> THE PROBLEM
Everything from the line containing "Онлайн-подписка на еженедельник" through the line containing "[Telegram] (825, 82)" should be repeated exactly, and nothing else from the data.

──────── RECORDED INFORMATION

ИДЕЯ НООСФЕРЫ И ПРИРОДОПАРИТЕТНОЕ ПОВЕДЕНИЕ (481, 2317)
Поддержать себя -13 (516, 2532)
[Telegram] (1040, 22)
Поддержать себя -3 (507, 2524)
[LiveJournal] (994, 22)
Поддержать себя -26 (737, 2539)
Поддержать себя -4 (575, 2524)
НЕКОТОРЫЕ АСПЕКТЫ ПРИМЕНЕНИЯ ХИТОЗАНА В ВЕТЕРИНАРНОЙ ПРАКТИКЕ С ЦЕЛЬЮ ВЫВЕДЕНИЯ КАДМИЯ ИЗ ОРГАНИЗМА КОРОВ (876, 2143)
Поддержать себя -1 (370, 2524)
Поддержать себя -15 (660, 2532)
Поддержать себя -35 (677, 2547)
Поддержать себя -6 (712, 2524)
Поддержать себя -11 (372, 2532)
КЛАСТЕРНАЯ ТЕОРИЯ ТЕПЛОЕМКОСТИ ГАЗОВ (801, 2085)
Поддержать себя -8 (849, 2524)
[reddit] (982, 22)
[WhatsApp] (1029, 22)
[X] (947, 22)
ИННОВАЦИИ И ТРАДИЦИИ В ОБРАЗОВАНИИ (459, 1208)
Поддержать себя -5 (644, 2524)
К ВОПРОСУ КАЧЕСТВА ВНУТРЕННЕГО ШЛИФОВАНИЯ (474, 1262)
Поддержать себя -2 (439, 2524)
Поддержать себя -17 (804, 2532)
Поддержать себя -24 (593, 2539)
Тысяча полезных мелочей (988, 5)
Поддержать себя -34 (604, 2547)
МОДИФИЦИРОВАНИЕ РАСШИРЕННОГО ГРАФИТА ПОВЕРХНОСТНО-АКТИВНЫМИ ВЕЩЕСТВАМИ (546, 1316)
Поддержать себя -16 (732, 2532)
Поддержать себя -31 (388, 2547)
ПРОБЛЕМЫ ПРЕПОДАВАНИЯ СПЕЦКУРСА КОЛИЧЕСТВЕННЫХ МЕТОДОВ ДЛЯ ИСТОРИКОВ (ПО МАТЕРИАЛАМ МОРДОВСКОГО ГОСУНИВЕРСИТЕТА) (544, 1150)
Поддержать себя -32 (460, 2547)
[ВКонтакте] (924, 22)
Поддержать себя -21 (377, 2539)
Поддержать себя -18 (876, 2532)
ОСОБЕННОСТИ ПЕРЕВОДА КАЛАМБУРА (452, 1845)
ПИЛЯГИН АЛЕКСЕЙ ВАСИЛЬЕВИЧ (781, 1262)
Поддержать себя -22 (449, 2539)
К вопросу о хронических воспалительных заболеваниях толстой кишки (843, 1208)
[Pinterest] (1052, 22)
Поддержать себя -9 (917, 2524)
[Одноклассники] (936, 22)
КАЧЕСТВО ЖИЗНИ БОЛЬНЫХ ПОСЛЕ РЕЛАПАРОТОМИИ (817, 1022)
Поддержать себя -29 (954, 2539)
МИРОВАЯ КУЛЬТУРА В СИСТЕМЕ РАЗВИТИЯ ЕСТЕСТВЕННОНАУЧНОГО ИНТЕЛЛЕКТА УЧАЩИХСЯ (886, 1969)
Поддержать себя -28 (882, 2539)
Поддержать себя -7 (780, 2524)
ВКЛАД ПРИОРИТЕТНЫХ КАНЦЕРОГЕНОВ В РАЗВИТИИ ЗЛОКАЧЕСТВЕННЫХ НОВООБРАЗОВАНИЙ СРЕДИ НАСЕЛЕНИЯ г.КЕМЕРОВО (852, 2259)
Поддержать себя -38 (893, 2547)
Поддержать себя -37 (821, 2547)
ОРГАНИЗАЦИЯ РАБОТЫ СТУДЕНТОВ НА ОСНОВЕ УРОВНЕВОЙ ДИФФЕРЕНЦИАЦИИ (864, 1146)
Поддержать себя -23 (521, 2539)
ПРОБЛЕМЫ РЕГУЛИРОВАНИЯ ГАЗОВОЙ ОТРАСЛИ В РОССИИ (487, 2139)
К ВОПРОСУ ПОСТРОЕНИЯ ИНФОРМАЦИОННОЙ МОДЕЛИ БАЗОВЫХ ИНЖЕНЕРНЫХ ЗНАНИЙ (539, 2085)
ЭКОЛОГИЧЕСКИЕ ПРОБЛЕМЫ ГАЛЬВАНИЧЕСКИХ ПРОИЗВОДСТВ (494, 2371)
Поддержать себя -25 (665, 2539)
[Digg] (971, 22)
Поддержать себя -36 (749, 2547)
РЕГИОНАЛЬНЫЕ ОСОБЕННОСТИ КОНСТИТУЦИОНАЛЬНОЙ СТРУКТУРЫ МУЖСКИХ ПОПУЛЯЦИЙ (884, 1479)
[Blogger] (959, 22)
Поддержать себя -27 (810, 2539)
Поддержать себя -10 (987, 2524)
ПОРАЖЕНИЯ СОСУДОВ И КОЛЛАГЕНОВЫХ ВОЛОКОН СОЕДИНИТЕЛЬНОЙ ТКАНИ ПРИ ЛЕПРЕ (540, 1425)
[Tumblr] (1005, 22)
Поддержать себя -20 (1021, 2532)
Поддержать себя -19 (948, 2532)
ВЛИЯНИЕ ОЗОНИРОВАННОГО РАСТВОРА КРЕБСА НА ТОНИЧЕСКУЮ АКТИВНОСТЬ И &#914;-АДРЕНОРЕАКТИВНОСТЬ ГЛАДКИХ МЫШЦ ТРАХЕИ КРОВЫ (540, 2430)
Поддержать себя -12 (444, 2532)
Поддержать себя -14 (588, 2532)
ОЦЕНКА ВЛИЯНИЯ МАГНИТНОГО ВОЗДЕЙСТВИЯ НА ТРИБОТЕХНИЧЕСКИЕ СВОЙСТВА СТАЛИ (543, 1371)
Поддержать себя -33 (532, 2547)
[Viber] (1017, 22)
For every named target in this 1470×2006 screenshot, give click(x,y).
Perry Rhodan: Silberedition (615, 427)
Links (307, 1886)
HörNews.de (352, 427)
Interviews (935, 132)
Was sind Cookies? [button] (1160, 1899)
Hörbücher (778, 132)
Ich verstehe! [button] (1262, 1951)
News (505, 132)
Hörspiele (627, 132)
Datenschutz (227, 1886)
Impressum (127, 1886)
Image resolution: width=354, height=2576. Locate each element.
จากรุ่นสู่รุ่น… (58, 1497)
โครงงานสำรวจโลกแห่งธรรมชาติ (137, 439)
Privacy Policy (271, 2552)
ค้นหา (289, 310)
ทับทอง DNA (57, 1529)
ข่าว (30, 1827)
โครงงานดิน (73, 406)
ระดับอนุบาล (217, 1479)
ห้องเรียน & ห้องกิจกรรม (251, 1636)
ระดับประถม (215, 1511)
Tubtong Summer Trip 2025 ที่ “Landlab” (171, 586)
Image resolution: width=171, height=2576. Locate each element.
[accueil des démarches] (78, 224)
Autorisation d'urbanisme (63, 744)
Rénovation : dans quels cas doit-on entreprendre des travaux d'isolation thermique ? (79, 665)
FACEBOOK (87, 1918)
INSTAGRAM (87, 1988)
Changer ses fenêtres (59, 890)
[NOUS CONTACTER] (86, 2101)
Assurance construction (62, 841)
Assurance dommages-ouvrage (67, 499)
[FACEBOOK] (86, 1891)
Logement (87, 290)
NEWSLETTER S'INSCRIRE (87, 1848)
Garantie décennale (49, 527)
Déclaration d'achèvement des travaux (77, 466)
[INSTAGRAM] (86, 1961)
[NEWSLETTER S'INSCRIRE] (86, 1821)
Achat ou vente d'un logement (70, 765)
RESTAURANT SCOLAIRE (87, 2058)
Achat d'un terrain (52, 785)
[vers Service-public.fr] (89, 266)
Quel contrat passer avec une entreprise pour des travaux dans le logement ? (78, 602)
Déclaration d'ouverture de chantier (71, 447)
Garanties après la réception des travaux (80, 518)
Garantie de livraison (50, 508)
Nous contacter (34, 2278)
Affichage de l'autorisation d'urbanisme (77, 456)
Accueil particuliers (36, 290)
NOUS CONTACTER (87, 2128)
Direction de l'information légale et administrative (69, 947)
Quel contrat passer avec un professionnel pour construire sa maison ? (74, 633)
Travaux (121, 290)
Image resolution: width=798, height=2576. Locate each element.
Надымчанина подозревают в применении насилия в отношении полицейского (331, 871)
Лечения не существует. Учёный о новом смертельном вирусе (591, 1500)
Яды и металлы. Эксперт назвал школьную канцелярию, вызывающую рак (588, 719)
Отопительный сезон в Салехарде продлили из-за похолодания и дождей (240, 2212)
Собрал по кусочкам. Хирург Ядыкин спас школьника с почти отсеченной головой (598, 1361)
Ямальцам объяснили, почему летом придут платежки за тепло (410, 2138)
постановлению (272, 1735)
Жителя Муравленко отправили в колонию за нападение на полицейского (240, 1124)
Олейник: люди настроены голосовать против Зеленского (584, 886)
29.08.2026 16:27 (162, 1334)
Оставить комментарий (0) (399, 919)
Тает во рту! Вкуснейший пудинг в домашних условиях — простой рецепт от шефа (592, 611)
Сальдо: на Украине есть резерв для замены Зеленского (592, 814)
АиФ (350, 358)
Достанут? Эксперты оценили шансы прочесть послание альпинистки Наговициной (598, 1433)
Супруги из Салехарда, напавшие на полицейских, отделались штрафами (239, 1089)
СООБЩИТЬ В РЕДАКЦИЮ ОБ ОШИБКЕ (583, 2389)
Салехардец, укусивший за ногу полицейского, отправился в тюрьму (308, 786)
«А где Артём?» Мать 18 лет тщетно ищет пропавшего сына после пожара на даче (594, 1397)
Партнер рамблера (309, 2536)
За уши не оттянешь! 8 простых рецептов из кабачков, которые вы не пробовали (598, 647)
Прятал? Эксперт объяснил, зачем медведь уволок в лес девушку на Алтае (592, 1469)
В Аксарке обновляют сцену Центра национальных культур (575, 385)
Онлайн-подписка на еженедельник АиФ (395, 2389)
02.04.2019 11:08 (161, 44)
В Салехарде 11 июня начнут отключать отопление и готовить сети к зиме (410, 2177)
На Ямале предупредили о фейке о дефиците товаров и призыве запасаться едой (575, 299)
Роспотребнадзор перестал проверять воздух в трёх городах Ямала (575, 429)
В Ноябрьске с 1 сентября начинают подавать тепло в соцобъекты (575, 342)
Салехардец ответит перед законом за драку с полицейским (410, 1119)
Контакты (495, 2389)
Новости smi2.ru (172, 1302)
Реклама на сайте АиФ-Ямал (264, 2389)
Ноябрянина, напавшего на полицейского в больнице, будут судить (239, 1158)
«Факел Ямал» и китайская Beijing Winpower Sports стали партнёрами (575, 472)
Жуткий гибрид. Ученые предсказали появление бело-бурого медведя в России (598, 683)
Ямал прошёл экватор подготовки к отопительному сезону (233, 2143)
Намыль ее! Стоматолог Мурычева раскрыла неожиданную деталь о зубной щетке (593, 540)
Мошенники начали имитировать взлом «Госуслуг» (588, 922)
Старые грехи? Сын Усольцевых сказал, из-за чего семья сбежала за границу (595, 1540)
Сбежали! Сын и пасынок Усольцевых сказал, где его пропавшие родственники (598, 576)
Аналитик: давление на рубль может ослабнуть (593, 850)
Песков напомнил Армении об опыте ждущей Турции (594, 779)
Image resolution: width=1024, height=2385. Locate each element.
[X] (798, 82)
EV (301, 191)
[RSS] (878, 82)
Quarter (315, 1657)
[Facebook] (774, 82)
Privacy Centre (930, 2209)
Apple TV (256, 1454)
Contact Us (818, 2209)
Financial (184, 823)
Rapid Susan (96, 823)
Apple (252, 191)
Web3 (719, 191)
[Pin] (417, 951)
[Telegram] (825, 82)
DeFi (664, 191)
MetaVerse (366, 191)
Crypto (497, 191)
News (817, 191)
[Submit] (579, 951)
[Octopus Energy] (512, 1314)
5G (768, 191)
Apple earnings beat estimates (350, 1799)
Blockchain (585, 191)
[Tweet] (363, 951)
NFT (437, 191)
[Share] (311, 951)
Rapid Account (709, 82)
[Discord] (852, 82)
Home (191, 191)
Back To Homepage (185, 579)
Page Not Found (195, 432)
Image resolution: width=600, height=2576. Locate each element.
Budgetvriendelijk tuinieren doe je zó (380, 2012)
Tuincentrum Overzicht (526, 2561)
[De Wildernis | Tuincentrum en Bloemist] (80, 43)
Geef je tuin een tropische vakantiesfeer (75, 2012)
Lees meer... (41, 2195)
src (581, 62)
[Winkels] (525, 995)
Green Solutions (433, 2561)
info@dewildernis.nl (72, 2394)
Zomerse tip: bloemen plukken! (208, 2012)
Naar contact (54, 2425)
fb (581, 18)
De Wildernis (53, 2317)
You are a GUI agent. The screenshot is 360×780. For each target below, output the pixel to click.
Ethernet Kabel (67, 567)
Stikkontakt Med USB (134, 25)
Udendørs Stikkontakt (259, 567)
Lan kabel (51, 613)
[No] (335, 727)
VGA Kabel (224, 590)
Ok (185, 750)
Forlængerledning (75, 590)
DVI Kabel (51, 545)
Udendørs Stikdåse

────────────────

> YOUR SOLUTION
Онлайн-подписка на еженедельник АиФ (395, 2389)
02.04.2019 11:08 (161, 44)
В Салехарде 11 июня начнут отключать отопление и готовить сети к зиме (410, 2177)
На Ямале предупредили о фейке о дефиците товаров и призыве запасаться едой (575, 299)
Роспотребнадзор перестал проверять воздух в трёх городах Ямала (575, 429)
В Ноябрьске с 1 сентября начинают подавать тепло в соцобъекты (575, 342)
Салехардец ответит перед законом за драку с полицейским (410, 1119)
Контакты (495, 2389)
Новости smi2.ru (172, 1302)
Реклама на сайте АиФ-Ямал (264, 2389)
Ноябрянина, напавшего на полицейского в больнице, будут судить (239, 1158)
«Факел Ямал» и китайская Beijing Winpower Sports стали партнёрами (575, 472)
Жуткий гибрид. Ученые предсказали появление бело-бурого медведя в России (598, 683)
Ямал прошёл экватор подготовки к отопительному сезону (233, 2143)
Намыль ее! Стоматолог Мурычева раскрыла неожиданную деталь о зубной щетке (593, 540)
Мошенники начали имитировать взлом «Госуслуг» (588, 922)
Старые грехи? Сын Усольцевых сказал, из-за чего семья сбежала за границу (595, 1540)
Сбежали! Сын и пасынок Усольцевых сказал, где его пропавшие родственники (598, 576)
Аналитик: давление на рубль может ослабнуть (593, 850)
Песков напомнил Армении об опыте ждущей Турции (594, 779)
Image resolution: width=1024, height=2385. Locate each element.
[X] (798, 82)
EV (301, 191)
[RSS] (878, 82)
Quarter (315, 1657)
[Facebook] (774, 82)
Privacy Centre (930, 2209)
Apple TV (256, 1454)
Contact Us (818, 2209)
Financial (184, 823)
Rapid Susan (96, 823)
Apple (252, 191)
Web3 (719, 191)
[Pin] (417, 951)
[Telegram] (825, 82)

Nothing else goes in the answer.